» **Work request**: Transcribe the records below exactly, leaving out any pictures.

== Extracted data ==

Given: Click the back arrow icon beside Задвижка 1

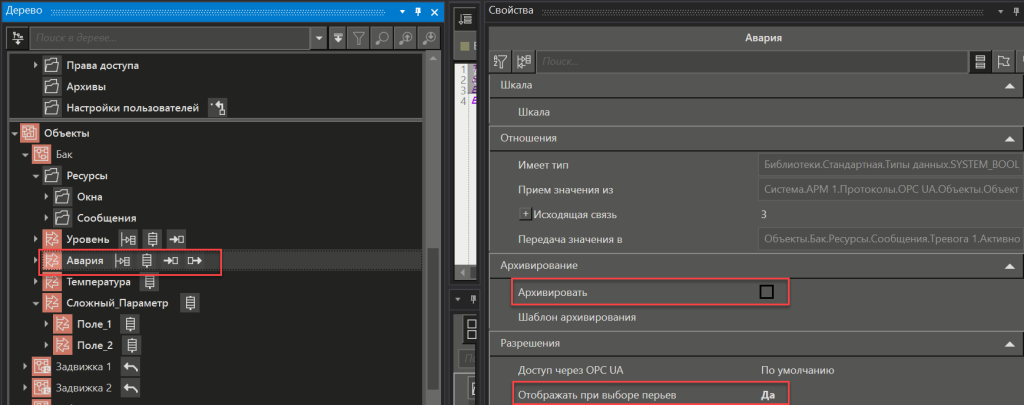Looking at the screenshot, I should click(x=129, y=367).
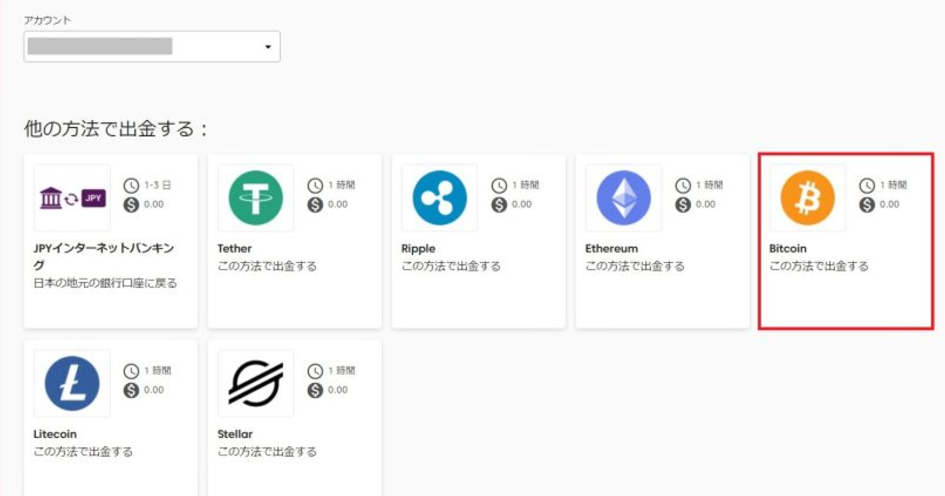The height and width of the screenshot is (496, 945).
Task: Click 'この方法で出金する' under Ethereum
Action: 634,267
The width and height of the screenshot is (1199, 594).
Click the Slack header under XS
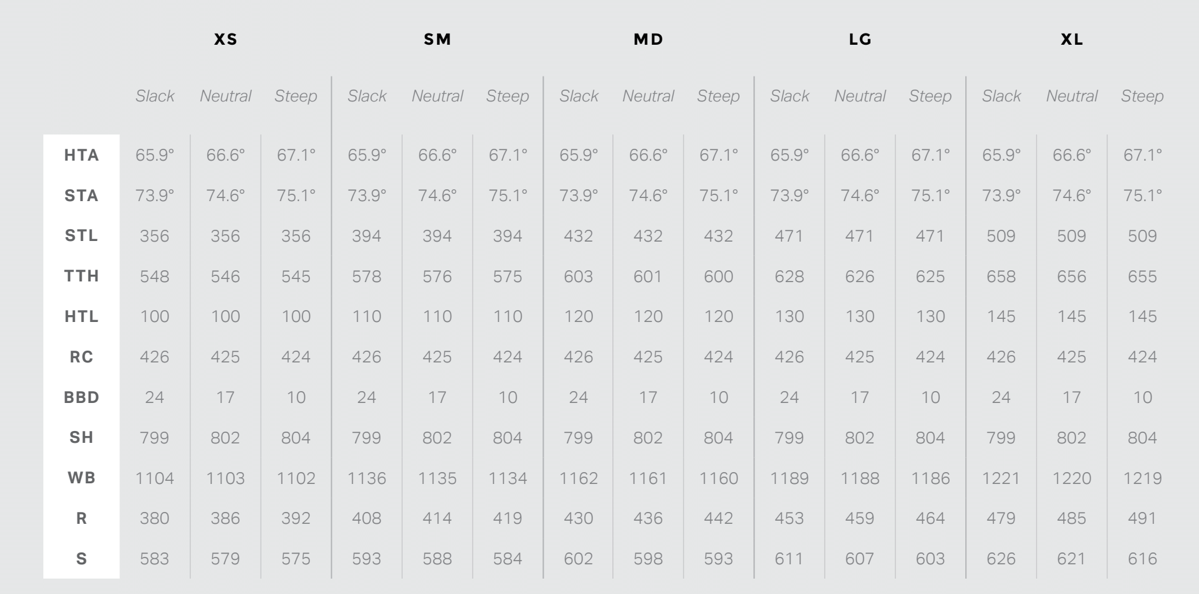click(155, 96)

===

» **Solution for this problem**:
Given: Click the back arrow icon beside Задвижка 1

Looking at the screenshot, I should click(x=129, y=367).
The height and width of the screenshot is (496, 945).
Task: Click 'この方法で出金する' under Ethereum
Action: 634,267
The width and height of the screenshot is (1199, 594).
Click the Slack header under XS
click(155, 96)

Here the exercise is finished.